Copy the passage below about conservation in Madagascar word for word, from its first sentence to its last.

## START EXCERPTED TEXT

The island's unique flora and fauna, which consistently amazes all who experience it, has increasingly become restricted to tiny fragments of remaining forest or wetland habitat. Over three quarters of the population exist on less than $2 per day and are almost completely reliant on the natural environment for their survival.

Unfortunately, this diversity of life is under great pressure from human actions leading to habitat loss and degradation and, as a result Madagascar, as a global diversity hotspot, is one of the world's most important conservation priorities.

At Durrell we believe that for conservation to succeed in Madagascar we must work equally with people and wildlife. We have therefore dedicated the last 25 years to work hand in hand with local communities to raise their standards of living and find ways of reducing their pressure on remaining natural areas. Madagascar is now our largest conservation programme and we have 45 dedicated staff working to save species in 9 field sites around the country with some of the rarest animals in the world.

Madagascar needs your help more than ever. Both people and wildlife are struggling to survive as remaining forests and wetlands continue to get cut down and converted. Help us continue to make a difference to both the wildlife and people of Madagascar.

'Village Life' by Matt Falle
local conservation

Madagascar has a population of around 20 million people approximately three quarters of these live outside urban areas in the countryside. Working closely with people is essential if we are to save the country's unique wildlife.

The country is one of the least developed countries in the world and the majority of people survive on less than $2 per day, which is the international poverty line. Education levels are low and access to primary education is limited. Equally Madagascar has the 13th fastest growing population in Africa and family sizes are becoming larger, increasing demands for food and materials.

## END EXCERPTED TEXT
## START COLLECTED DATA

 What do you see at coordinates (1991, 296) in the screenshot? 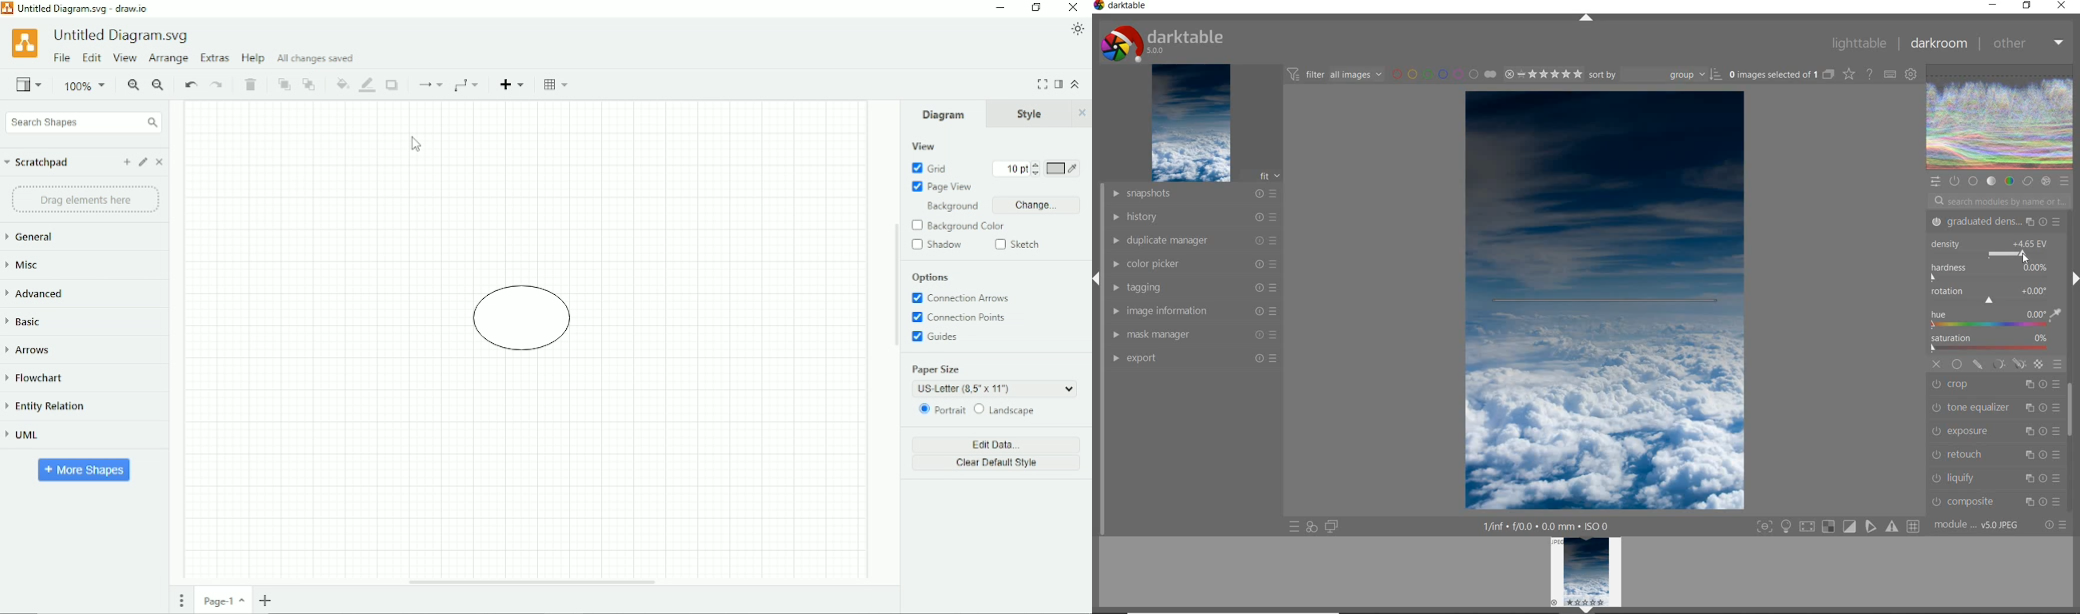
I see `ROTATION` at bounding box center [1991, 296].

## END COLLECTED DATA

[SOLVED PROBLEM]
The island's unique flora and fauna, which consistently amazes all who experience it, has increasingly become restricted to tiny fragments of remaining forest or wetland habitat. Over three quarters of the population exist on less than $2 per day and are almost completely reliant on the natural environment for their survival.

Unfortunately, this diversity of life is under great pressure from human actions leading to habitat loss and degradation and, as a result Madagascar, as a global diversity hotspot, is one of the world's most important conservation priorities.

At Durrell we believe that for conservation to succeed in Madagascar we must work equally with people and wildlife. We have therefore dedicated the last 25 years to work hand in hand with local communities to raise their standards of living and find ways of reducing their pressure on remaining natural areas. Madagascar is now our largest conservation programme and we have 45 dedicated staff working to save species in 9 field sites around the country with some of the rarest animals in the world.

Madagascar needs your help more than ever. Both people and wildlife are struggling to survive as remaining forests and wetlands continue to get cut down and converted. Help us continue to make a difference to both the wildlife and people of Madagascar.

'Village Life' by Matt Falle
local conservation

Madagascar has a population of around 20 million people approximately three quarters of these live outside urban areas in the countryside. Working closely with people is essential if we are to save the country's unique wildlife.

The country is one of the least developed countries in the world and the majority of people survive on less than $2 per day, which is the international poverty line. Education levels are low and access to primary education is limited. Equally Madagascar has the 13th fastest growing population in Africa and family sizes are becoming larger, increasing demands for food and materials.